Animal studies have shown reproductive toxicity. Placental transfer and potential pharmacological activity of alemtuzumab were observed in mice during gestation and following delivery. In pregnant mice, exposure to intravenous doses of alemtuzumab up to 10 mg/kg/day (2.4 times the human exposure at the recommended dose of 12 mg/day) for five consecutive days increased the risk of foetal death. Alterations in lymphocyte counts were observed in pups exposed to alemtuzumab during gestation at doses of 3 mg/kg/day for five consecutive days (0.6 times the human exposure at the recommended dose of 12 mg/day). Moreover, thyroid diseases, which are frequent side effects of alemtuzumab therapy, pose special risks in women who are pregnant. Hypothyroidism is associated with increased risks of miscarriage and foetal abnormalities. On the other hand, during Graves’ disease, maternal thyroid-stimulating hormone receptor antibodies can be transferred to a developing foetus and can cause transient neonatal Graves’ disease. Preliminary information on 139 pregnancies in 104 patients has been reported [149]. The rate of spontaneous abortion was 17 %, comparable to rates in the general population. No evidence of teratogenicity emerged. Eleven serious adverse events were reported in foetuses/infants, not suggestive of any emerging pattern. One case (a grade 4 thyrotoxic crisis) was likely related to alemtuzumab exposure [149].

Since serum concentrations were low or undetectable within approximately 30 days following each treatment course, women of child-bearing potential should use effective contraceptive measures during treatment and for 4 months following a course of alemtuzumab [144, 145].

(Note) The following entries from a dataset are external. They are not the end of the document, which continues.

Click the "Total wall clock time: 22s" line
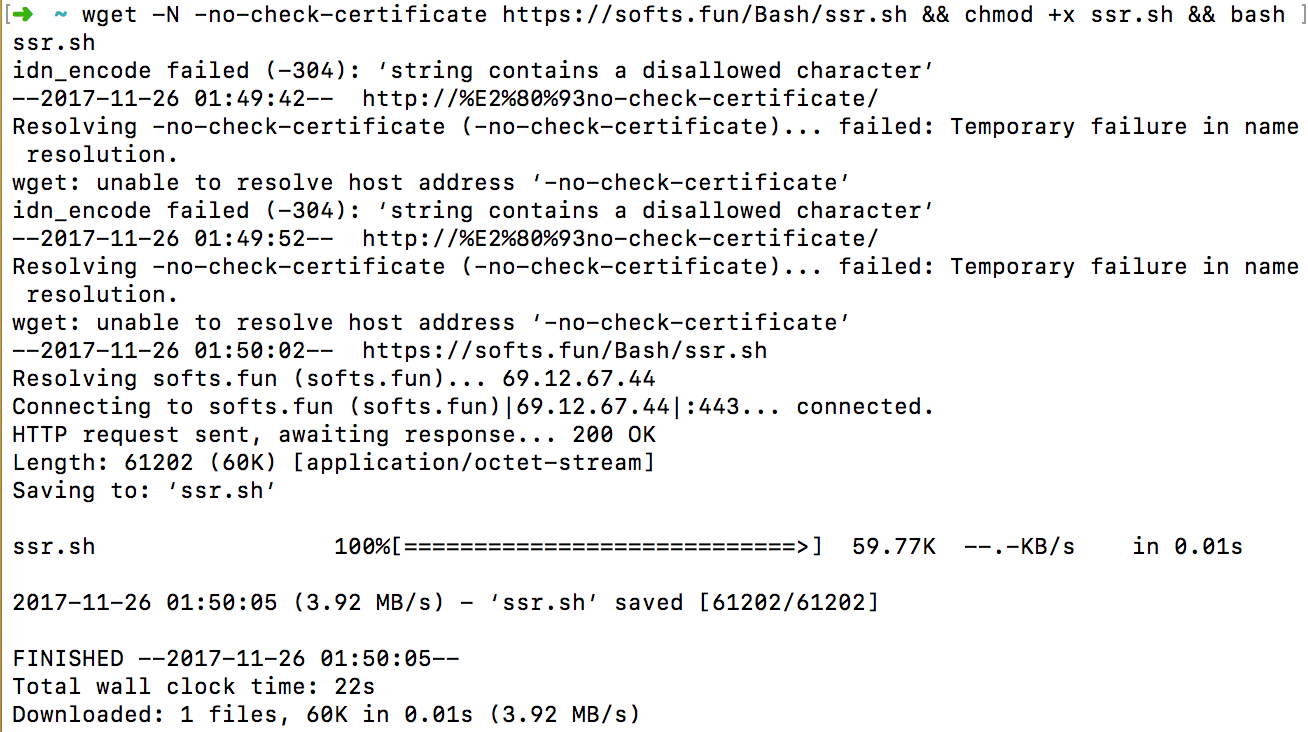 click(x=194, y=687)
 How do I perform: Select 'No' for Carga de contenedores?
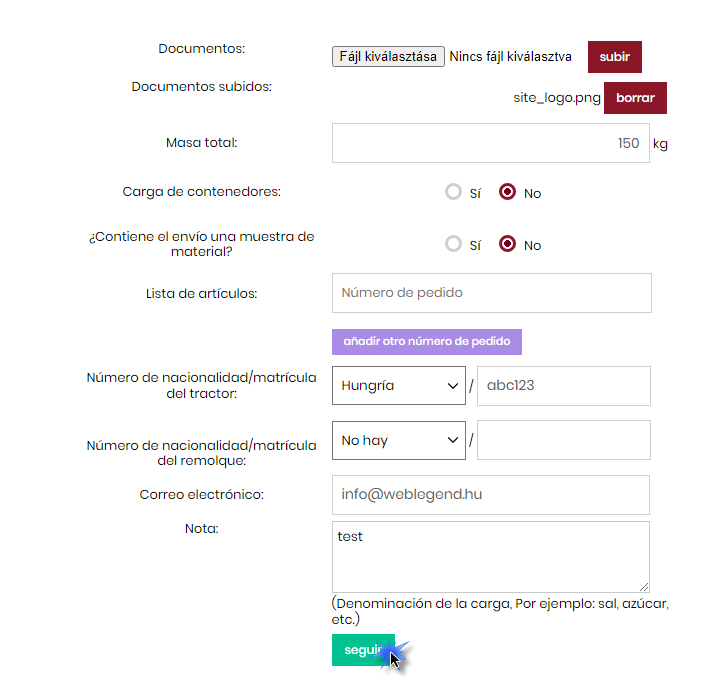coord(508,192)
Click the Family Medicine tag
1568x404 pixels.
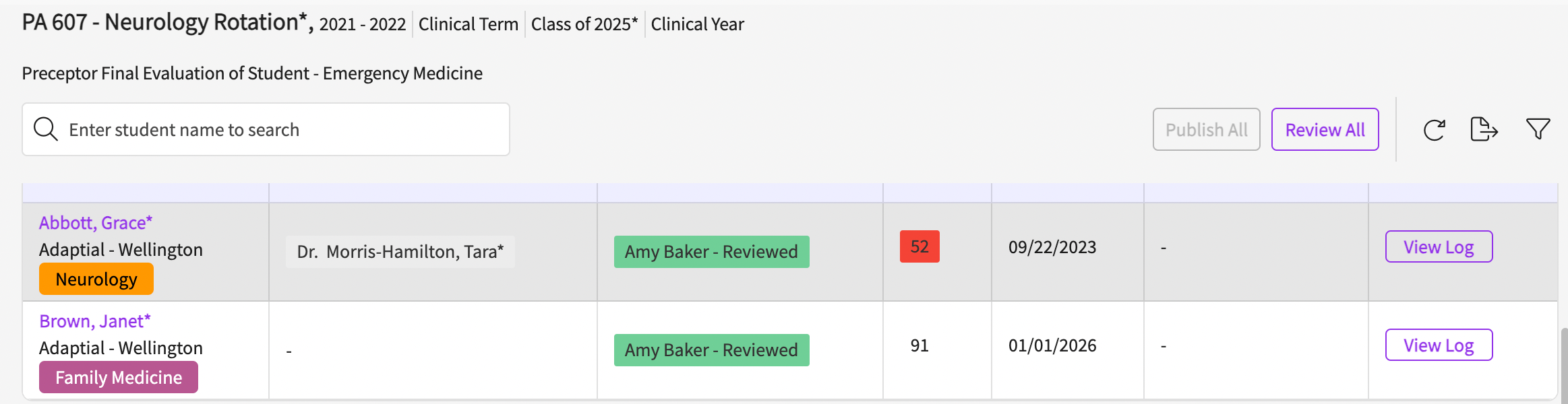[x=119, y=377]
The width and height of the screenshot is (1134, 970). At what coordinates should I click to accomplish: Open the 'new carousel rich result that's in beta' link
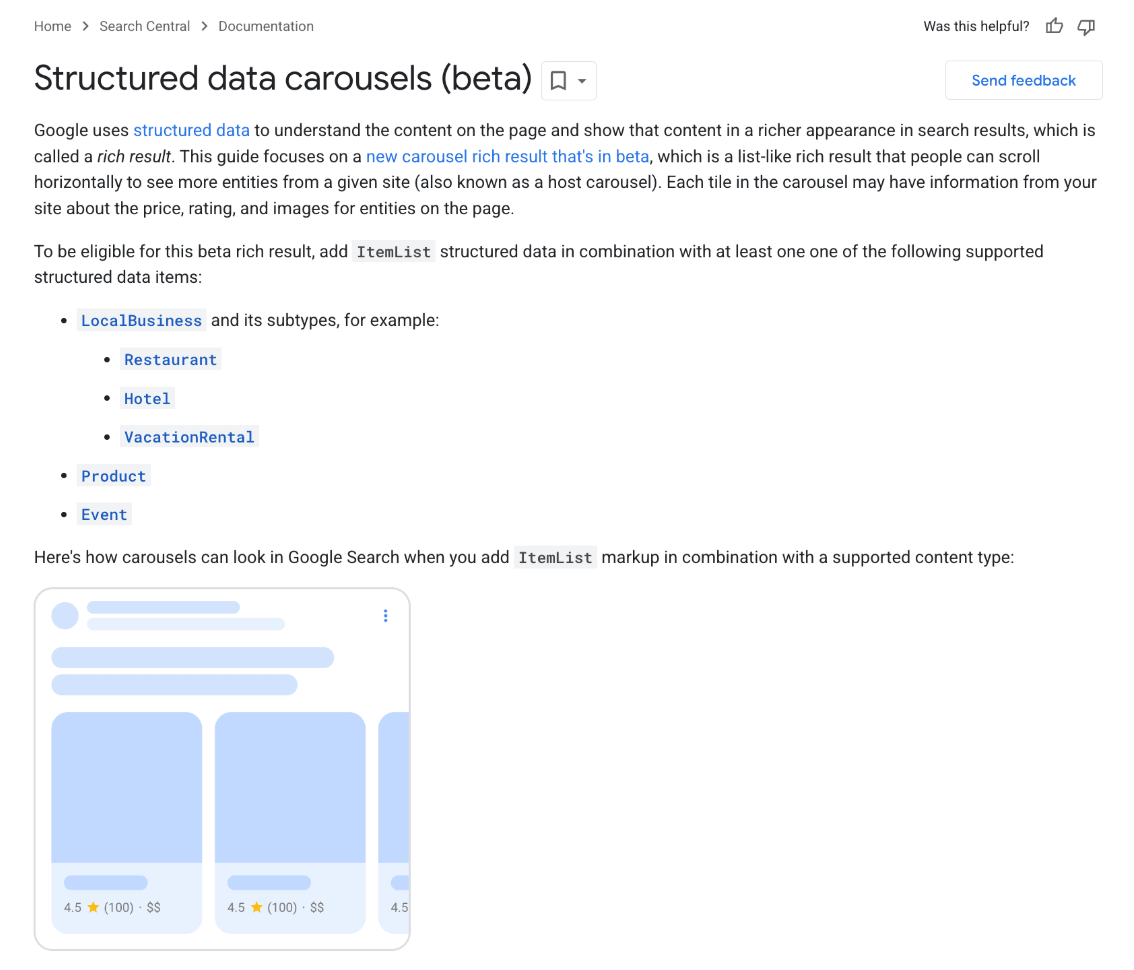pyautogui.click(x=507, y=156)
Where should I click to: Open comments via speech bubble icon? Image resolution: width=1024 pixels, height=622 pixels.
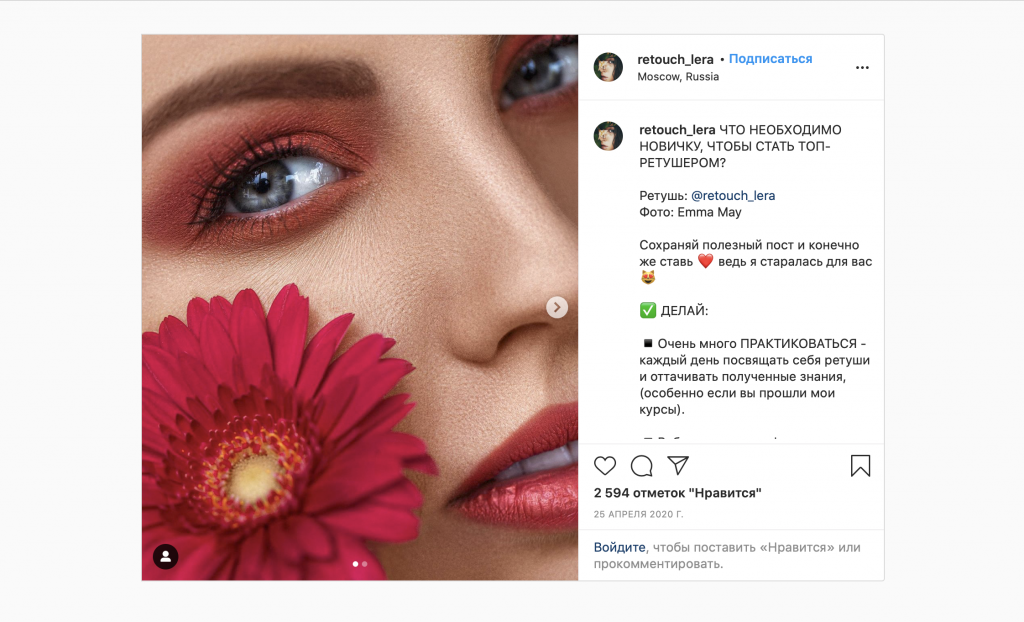(x=642, y=466)
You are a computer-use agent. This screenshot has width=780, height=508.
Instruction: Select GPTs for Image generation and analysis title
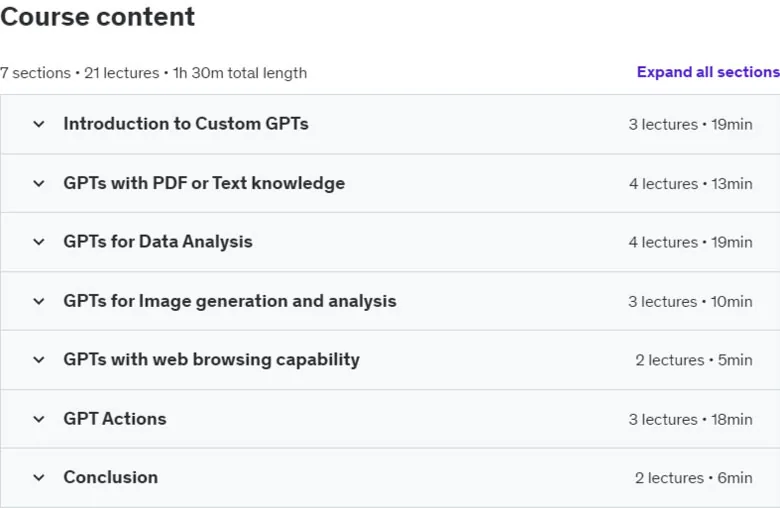tap(230, 301)
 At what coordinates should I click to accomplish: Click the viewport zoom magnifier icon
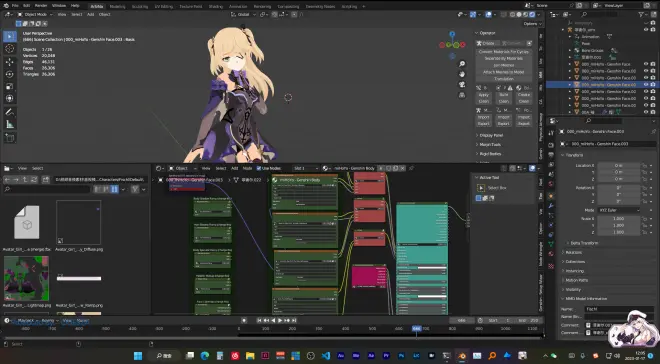[x=462, y=64]
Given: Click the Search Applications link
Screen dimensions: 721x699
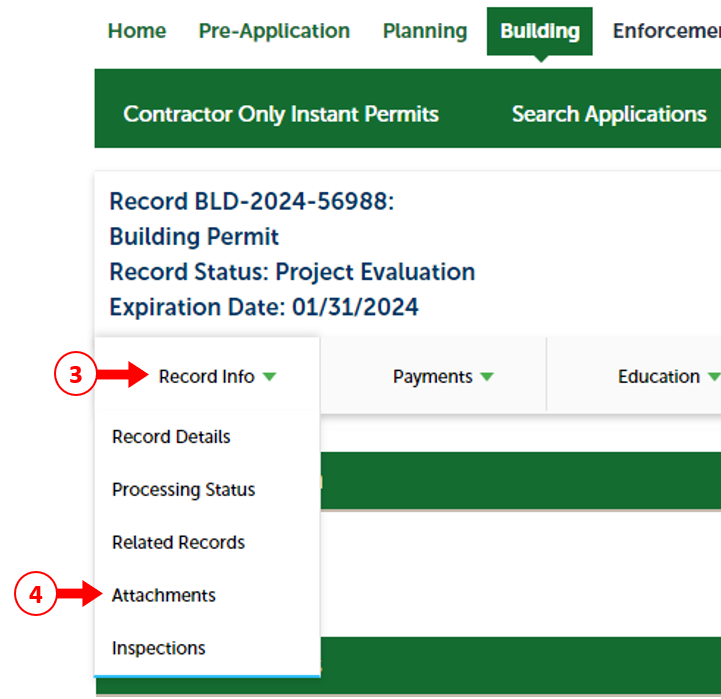Looking at the screenshot, I should [609, 114].
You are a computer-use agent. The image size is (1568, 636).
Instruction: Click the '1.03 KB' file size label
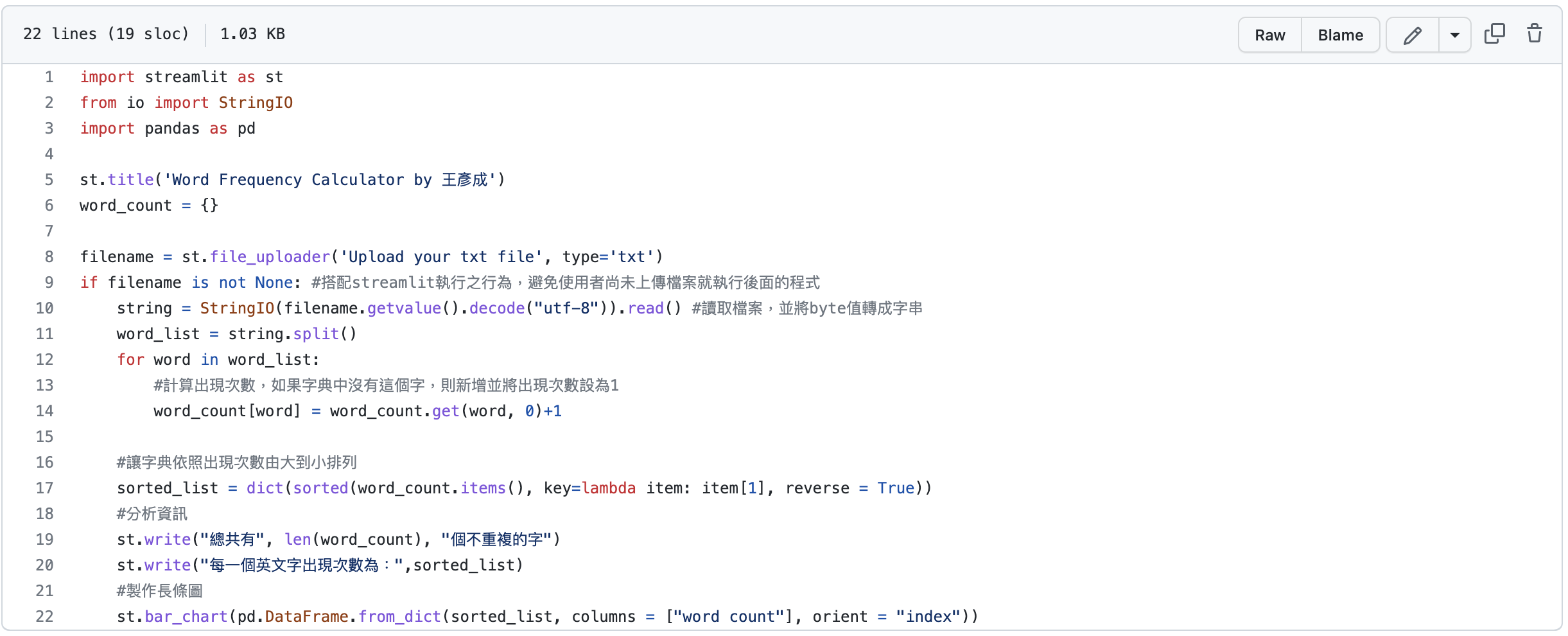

Alemtuzumab has been detected in the milk and offspring of lactating female mice. It is unknown whether alemtuzumab is excreted in human milk, and a risk to the breast-fed child cannot be excluded. Therefore, breast-feeding should be discontinued during each course of treatment with alemtuzumab and for 4 months following the last infusion of each treatment course [144, 145].

4 Conclusions

In recent decades, pregnancy-related issues in MS have received growing interest. On the one hand, MS is more frequent in women than in men, and the female-to-male ratio is increased. On the other hand, the therapeutic options have widened and are being started earlier, since early treatment has been demonstrated to be more effective. Therefore, gathering information on the influences of the available DMDs on fertility, pregnancy and childbirth is of crucial importance for the counselling of MS patients. As for the ‘old’ immunomodulatory drugs (IFN and GA), there is mounting evidence of the relative safety of pregnancy exposure in terms of maternal and foetal outcomes. In case of higher clinical disease activity before pregnancy, these drugs could be continued until conception. As for natalizumab and fingolimod, the information is more limited. While fingolimod seems to be associated with an increased risk of foetal malformations, the effects of natalizumab exposure of the pregnancy should be still ascertained. In particular, the risk of miscarriage warrants further assessment. The immunosuppressants mitoxantrone and cyclophosphamide are associated with reduced fertility and reproductive toxicity. Although preliminary evidence in humans seems favourable, the new oral immunosuppressant teriflunomide is contraindicated during pregnancy because of demonstrated foetal toxicity. An accelerated elimination procedure is available in case of unexpected pregnancy or pregnancy planning. As for dimethyl fumarate and alemtuzumab, while animal studies suggest reproductive toxicity, the information on humans is still limited. All of the drugs should be avoided during lactation, since excretion in human milk has been demonstrated or is unknown, and a risk to newborns cannot be excluded. Further effort in the post-marketing phase is required in order to expand our knowledge of treatment-related influences on pregnancy issues and to identify rare adverse events that are undetectable during the clinical development programmes. In this regard, the implementation of multicentre international pregnancy registries is advocated.